### TASK
Every line from the one with "You are a GUI" to the end of the listing below must be printed exactly, with no other text and no pictures.

### PROVIDED DATA
=-=-=-=-=

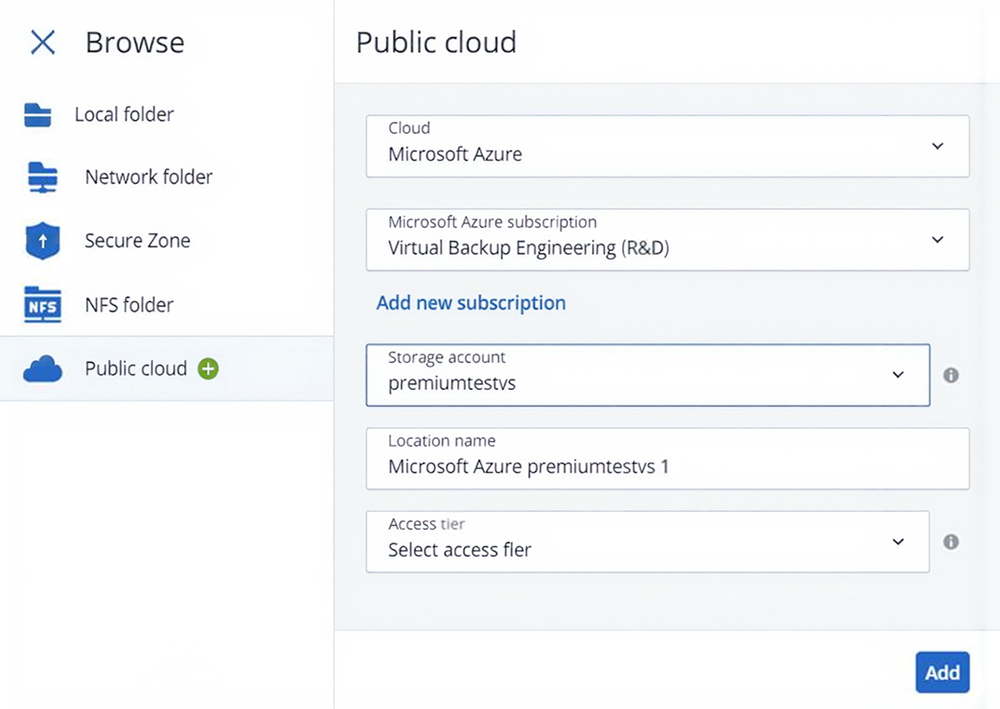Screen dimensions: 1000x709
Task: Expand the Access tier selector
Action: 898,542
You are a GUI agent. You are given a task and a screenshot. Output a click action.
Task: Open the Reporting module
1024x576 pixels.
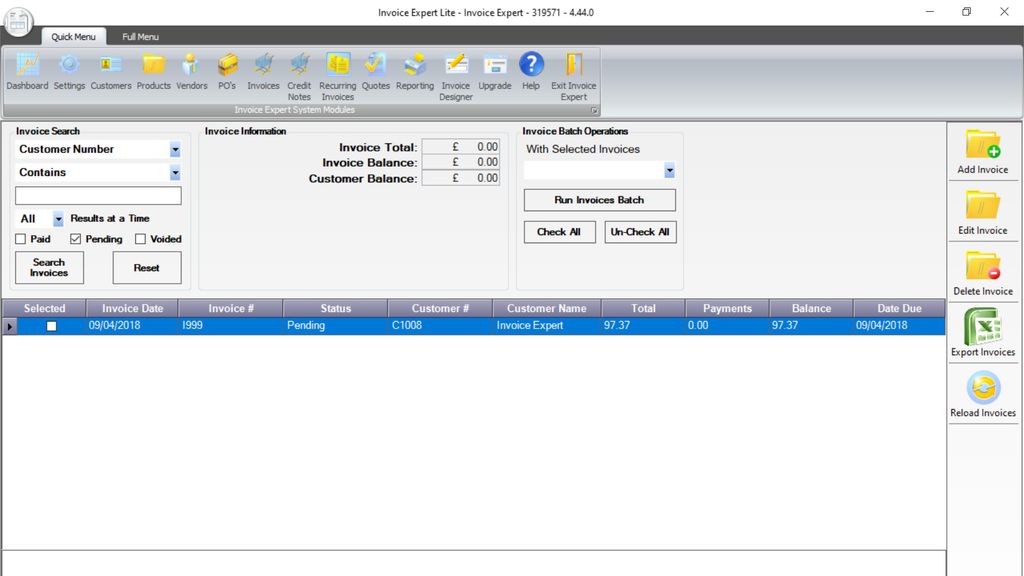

=-=-=-=-=

### OUTPUT
You are a GUI agent. You are given a task and a screenshot. Output a click action.
Task: Open the Reporting module
1024x576 pixels.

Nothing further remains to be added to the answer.